O Brasil – até que enfim, entrou oficialmente para a Covax, aliança global da Organização Mundial da Saúde, voltada para vacinas contra a Covid-19 ao realizar a liberação de 2,5 bilhões de reais.

Agora fazendo parte da aliança, o Brasil terá acesso às vacinas aprovadas nas nações que fazem parte do grupo.

Para isso, o país publicou medidas provisórias no Diário Oficial na última quinta, 24.

Contudo, a entrada para o convênio mundial não impede que o Brasil faça em paralelo com outros laboratórios.

A primeira MP é, segundo a Secretaria-Geral da Presidência de Jair Bolsonaro é “a adesão ao Instrumento de Acesso Global de Vacinas Covid-19.”

A MP 1003/2020 ainda estabelece que o Brasil não será obrigado a comprar alguma vacina que seja aprovada pela OMS e que, caso queira, poderá fazê-la sem a necessidade de licitação.

Apesar da dispensa da licitação, a medida coloca que seguirá sendo necessário um processo administrativo interno com justificativa para a escolha de compra da vacina, além do preço a ser pago por ela e as condições sanitárias no caso de alguma vacina escolhida.

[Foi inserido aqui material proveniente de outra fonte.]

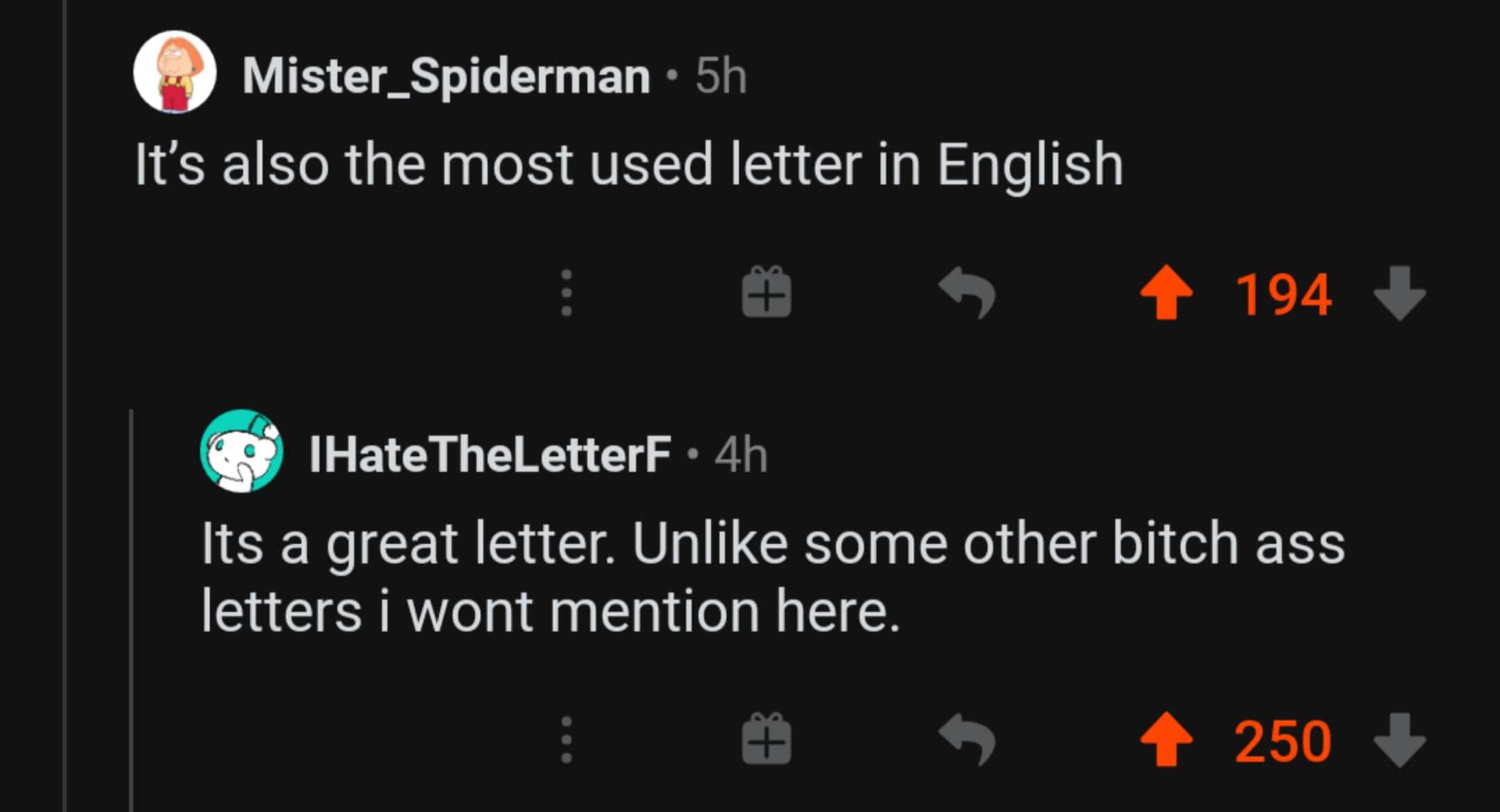Open more options for Mister_Spiderman's comment
The image size is (1500, 812).
click(x=567, y=294)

A outra MP, a 1004/2020, aponta pra liberação de R$ 2,5 bilhões para que o Brasil possa integrar a Covax.

O comunicado do governo diz que a participação na Covax permitirá que o Brasil possa comprar vacinas para imunizar pelo menos 10% da população até o final de 2021, “o que permite atender populações consideradas prioritárias” do governo.

“A adesão permitirá o acesso ao portfólio de nove vacinas em desenvolvimento, além de outras em análise. Com a diversificação de possíveis fornecedores, aumentam as chances de acesso da população brasileira à vacina no menor tempo possível”, diz a nota divulgada do governo.

O Brasil já tem um acerto encaminhado com a vacina produzida pela AstraZeneca e pela Universidade de Oxford, que está atualmente é testada nas cidades de São Paulo e Rio de Janeiro.

Para completar, o Ministério da Saúde liberou esta semana cerca R$ 80 milhões para o Instituto Butantan, órgão do Governo de São Paulo que testa a vacina Coronavac, da farmacêutica de origem chinesa Sinovac Biotech.